--- Text segment ---

Is LeBron James jinx proof? It seems so.

Cleveland’s superstar is making his ninth appearance on Sports Illustrated’s cover this week. He’s pictured doing his trademark pregame routine of blowing hand powder in the air over the headline “Cleveland Rocks (No Joke),” a feature about how the Akron native - and league MVP - could end the city’s 45-year championship drought.

Far from being jinxed, James’ career has been on a steady ascent since he first appeared on S.I.’s cover as a 17-year-old high school phenom. After winning an Olympic gold medal last summer, the 24-year-old led Cleveland to a franchise-best 66-16 record. The team is 8-0 in the playoffs entering Game 1 of the Eastern Conference finals against the Orlando Magic.

LeCrab
05-20-2009, 02:24 PM
I do carry around 8 lucky rabbit's feet, one for each leg.

Sometimes this entire playoff run feels like a dream. Somebody pinch me.

duncan228
05-20-2009, 02:28 PM
Duncan had no problem with the SI jinx.

Three for three. (In '05 his cover came out after the Finals were over).

May 31, 1999

http://i182.photobucket.com/albums/x282/duncan228/temp%20duncan/si5-31-99.jpg

June 9, 2003

http://i182.photobucket.com/albums/x282/duncan228/temp%20duncan/si6-9-03.jpg

June 4, 2007

http://i182.photobucket.com/albums/x282/duncan228/temp%20duncan/si6-4-07.jpg

Thunder Dan
05-20-2009, 02:28 PM
http://i41.tinypic.com/2i7pibo.jpg

duncan228
05-20-2009, 02:36 PM
Thunder Dan, do you have the interview?

Dex
05-20-2009, 02:39 PM
WTF? Don't you have to win something to beat the jinx?

Lebron hasn't done anything other than pick on the Pistons and get swept out of the Finals. He's a good damn player, but people are jumping the gun an awful lot with this guy.

La Peace
05-20-2009, 02:54 PM
^This

Thunder Dan
05-20-2009, 03:58 PM
Thunder Dan, do you have the interview?

I have the main article. I haven't seen the interview yet

Cleveland Rocks
It's been a rough few decades for Clevelanders -- no mistake (by the lake) about it. But with LeBron James and the Cavaliers playing otherworldly basketball, long-suffering fans dare to imagine their first victory celebration since 1964

Joe Posnanski
INSIDE THE NBA

This story appears in the May 25, 2009 issue of Sports Illustrated.

What are two things you will never see in Cleveland?

A victory parade and the sky.

Halftime at the Q, and Frisbee Dog has dropped two Frisbees in a row, now three, four, yes, five in a row. Tension builds. Blood rushes to the face of Frisbee-throwing Guy, and he looks for a surefire connection, something to build his partner's confidence, but even the old dog-climbs-up-and-takes-Frisbee-out-of-hands trick ends in shame. The Frisbee rattles in the dog's teeth and flutters away. Six misses in a row.

It isn't the show I'm interested in. It is Cleveland. It is us. We are nervous. For 24 blissful minutes, we had been sitting in Quicken Loans Arena watching perfection. We watched the Cavaliers dominate the Hawks in a playoff game, watched LeBron James rise to the stratosphere and take us with him. And now we're back in Cleveland, back in a building named after an online lending company, and we're watching Frisbee Dog, who can't catch Frisbees.

--- Entries provided ---

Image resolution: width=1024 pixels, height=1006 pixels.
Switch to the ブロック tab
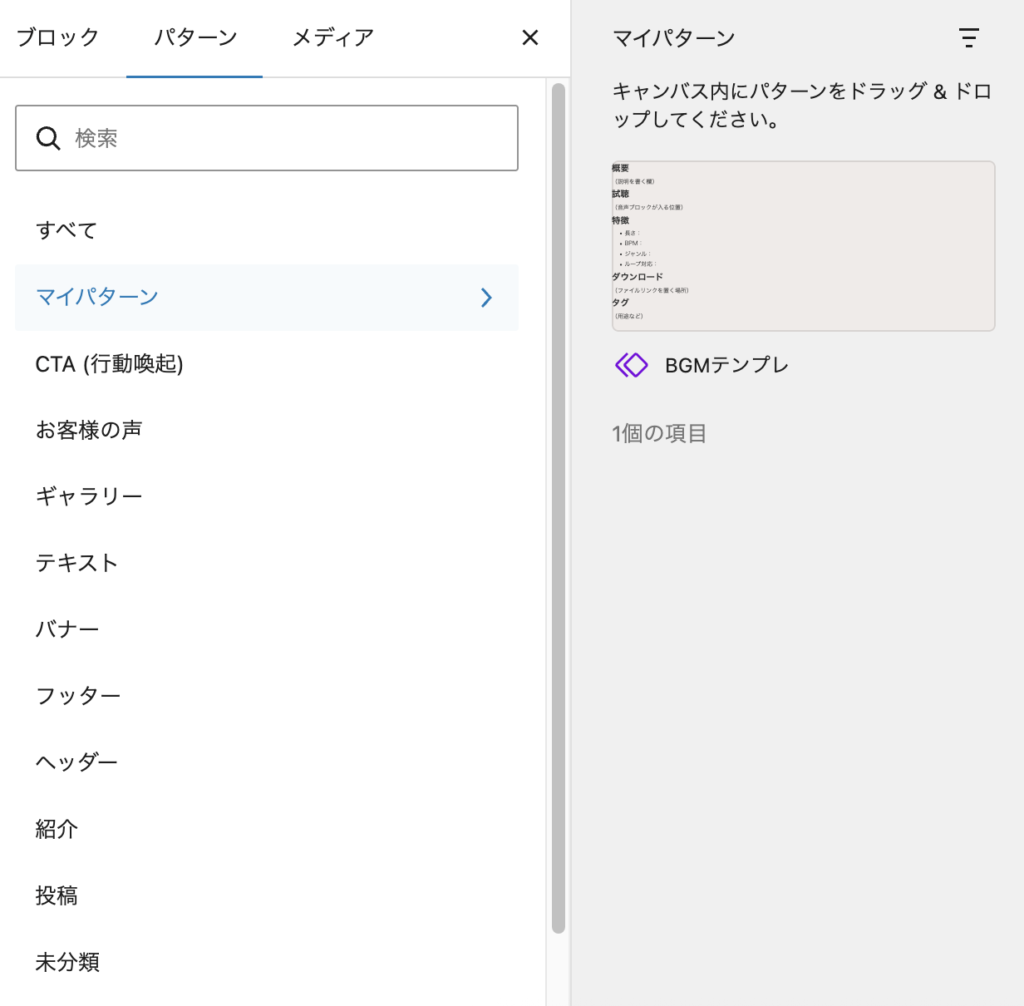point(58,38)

---
--- Entries provided ---

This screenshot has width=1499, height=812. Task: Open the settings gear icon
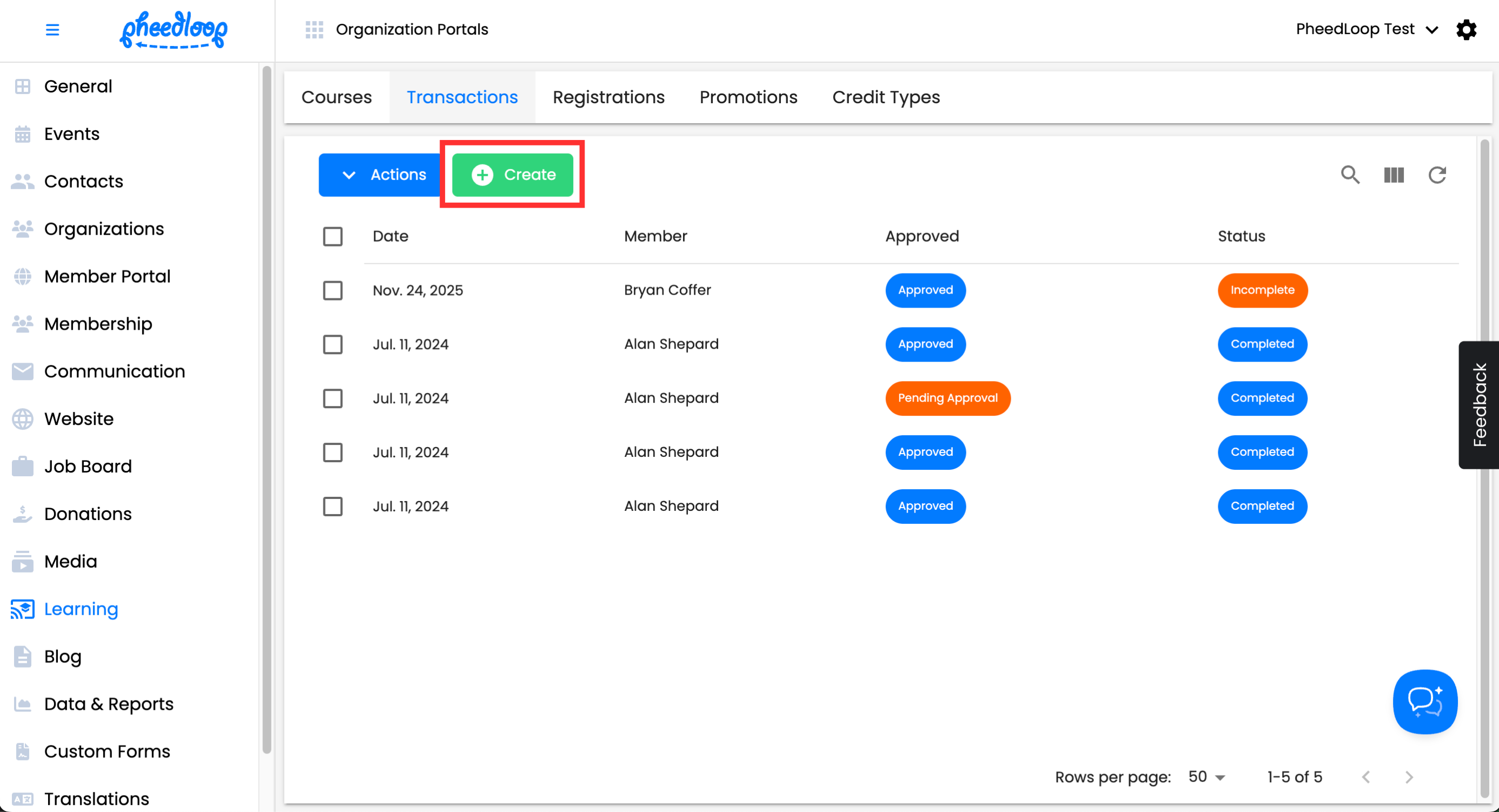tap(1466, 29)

---
--- Entries provided ---

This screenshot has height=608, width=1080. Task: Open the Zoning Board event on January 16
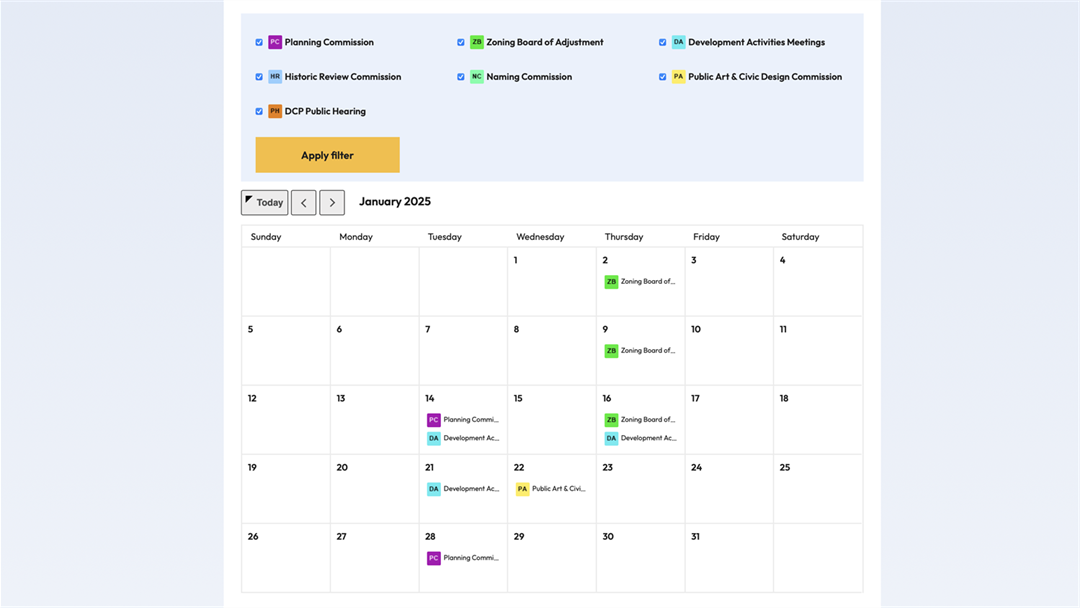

---

→ **Tasks for this exercise**:
A: In the text about LeBron James's Sports Illustrated cover, why does the poster Dex think it is too early to say James has beaten the jinx? Answer in one to three sentences.
B: Continue the text about LeBron James's Sports Illustrated cover from where it stops.

→ **Task answers**:
A: Dex believes a player has to win something to beat the jinx, and James has not done so. In Dex's view, James has only picked on the Pistons and been swept out of the Finals, so people are jumping the gun with him.

B:
"This is so Cleveland," Zev says. Zev is Zev Weiss, the tallest kid in my elementary school class year after year, now the CEO of American Greetings, one of about 20 Fortune 1000 companies still in Cleveland. I have not seen Zev in almost 30 years, but as we watch the hapless trials of Frisbee Dog, time melts away, and we are back in seventh grade feeling the same old anxieties: Please catch a damned Frisbee. Please don't turn this whole night into a joke.

So Cleveland. My hometown. Again and again, I try to explain Cleveland to people. It isn't easy. They say, "Oh, yeah, Rust Belt city, lots of snow, factories, it's just like Pittsburgh." But it isn't. In January, I went to the AFC Championship Game in Pittsburgh, and the halftime act was the Kittanning Firemen's Band, whose members all wore clothes that didn't match one another's, and everyone loved it. That is Pittsburgh.

Cleveland's different. Here it is, halftime of a playoff game, and the Cavs have the best and coolest basketball player in the world (sorry, Kobe), they have this lovable and workmanlike team that grinds on defense and tears away rebounds and gobbles up loose balls. The Cavaliers really (don't say it), truly (knock on wood) have a chance (stop before someone gets hurt) to bring Cleveland its first major sports championship in 45 years ... and we are worried because there is a dog on the court dropping Frisbees.

"Hey, he caught one," Zev says. And sure enough, he did. Then Frisbee Dog catches a second, much to the appreciative and relieved cheers of the crowd. Then, not wanting to push things, Frisbee-throwing Guy makes his exit, bloodied but unbowed, embarrassed but not entirely disgraced, ready to throw Frisbees another day in a supermarket parking lot. A couple of minutes later King James is back on the floor, ready once again to lift us higher.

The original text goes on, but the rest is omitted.